▶ _Selected excerpt_:
— BEGIN —

# 10gal tank cycling w/ guppies. thinking about planting....



## JennaH (Sep 28, 2009)

I have a 10 gallon tank that hasn't established yet. it's currently cycling with 7 feeder guppies and 1 crab. i recently discovered this art of planted tanks & i realize how sheltered i've been! anyways, i currently have plain ol aquarium gravel at the bottom & 2 15w bulbs. i use hard tap water, so my PH is super high. i've ordered a piece of sinking driftwood. so my basic questions are:
should i wait until my tank is cycled before attempting to plant?
could the driftwood help lower my PH?
are my bulbs bright enough?
and FINALLY... how the heck should i go about switching the ghetto gravel for substrate and sand?

ugh.. i hate being a newbie at things, but any help is greatly appreciated!!


----------



## evanluke (Jun 7, 2009)

No need to wait for the tank to cycle before planting. Planting with a good amount of rapidly growing plants should help temper the ammonia and nitrite spikes associated with the cycle as the plants tend to favor using both to grow.

Lighting should be adequate.

Driftwood may help lower the pH. I wouldn't worry so much about the pH, just plant the tank with plants and focus on keeping the plants healthy and they will take care of the fish.

I would consider dosing Seachem's Flourish Comprehensive and Seachem's Excel for the plants.

As far as the substrate, I would just yank out all the decorations and the gravel but keep the filter running and replace the gravel with a planted tank substrate like Seachem's Flourite or Eco Complete.

Glad you are considering doing a planted tank. I think you will find it is a wonderfully satisfying way to participate in the hobby.

You are asking all the right questions, so keep it up.

Good Luck!

-Evan


----------



## roznalos (Aug 18, 2008)

I'm just wondering, what type of light do you have?
Is it incandescent or fluorescent?


----------



## JennaH (Sep 28, 2009)

— END —

▶ _Job A_: Name every aquarium product that the aquarium thread recommends by name.
▶ _Job B_: Reproduce the whole listing below word for word, omitting the pictures.
The listing has no connection to the aquarium thread.

▶ _Supplied material_:
— BEGIN —

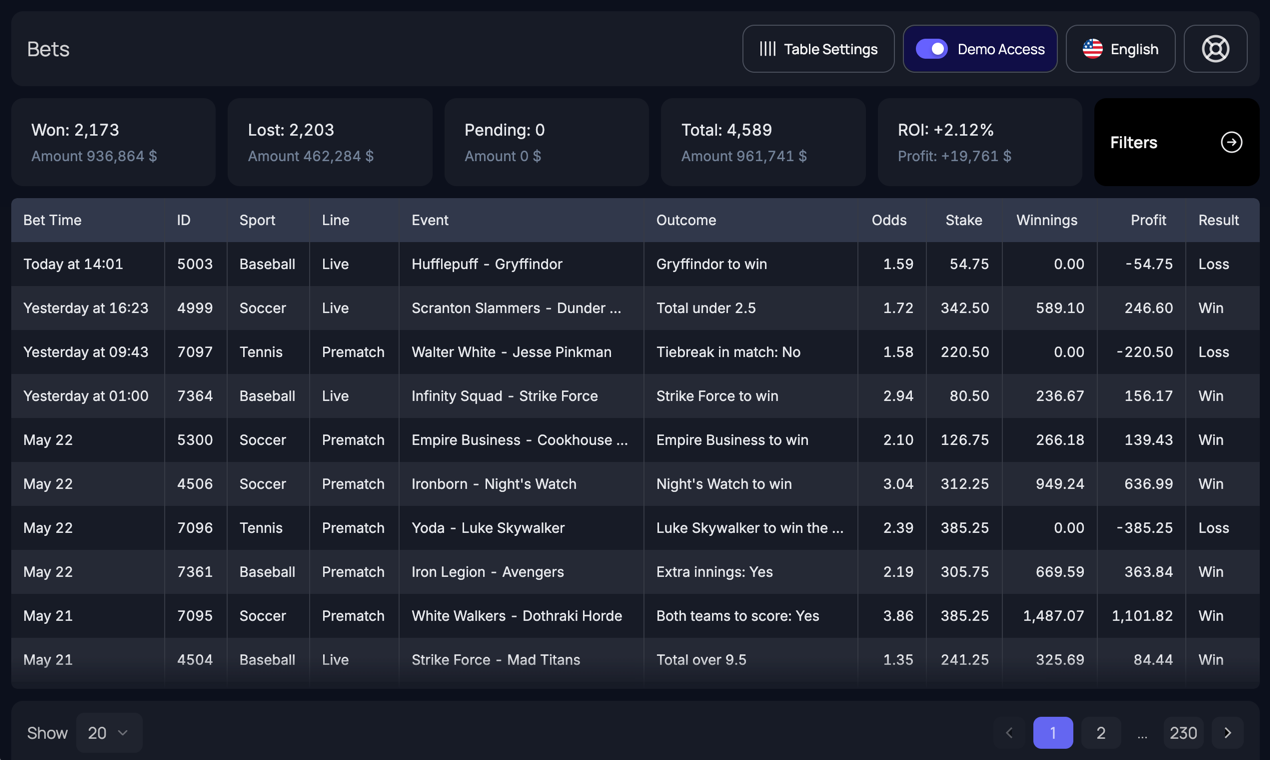Jump to page 230
Screen dimensions: 1270x760
tap(1183, 732)
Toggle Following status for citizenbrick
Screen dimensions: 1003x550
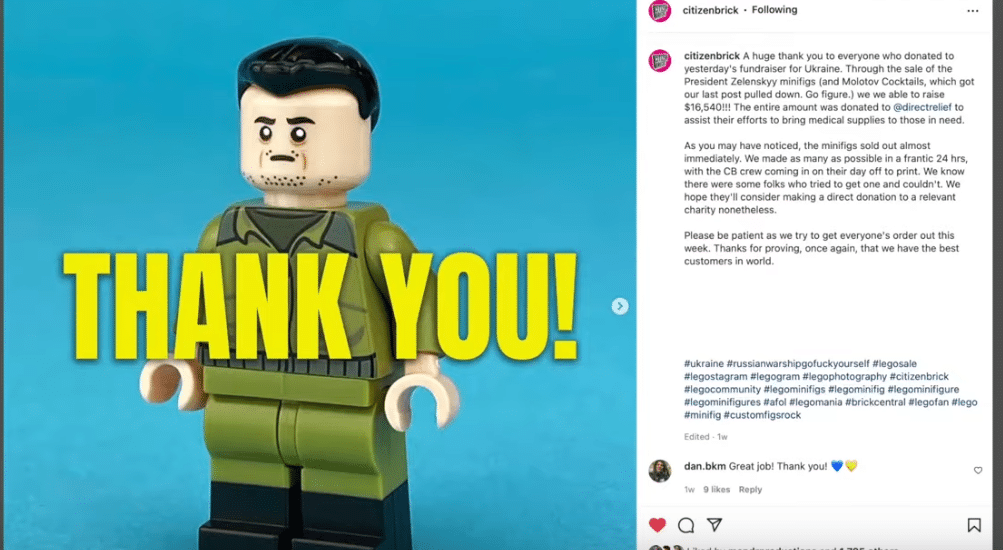point(774,10)
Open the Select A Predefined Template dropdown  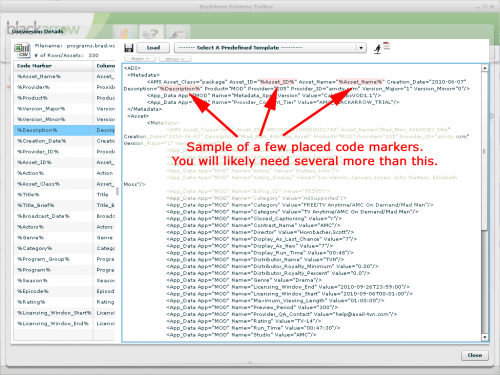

— END —

▶ _Full answer A_: Seachem's Flourish Comprehensive, Seachem's Excel, Seachem's Flourite, and Eco Complete.

▶ _Full answer B_:
Jump to page 230
Screen dimensions: 1270x760
tap(1183, 732)
Toggle Following status for citizenbrick
Screen dimensions: 1003x550
point(774,10)
Open the Select A Predefined Template dropdown  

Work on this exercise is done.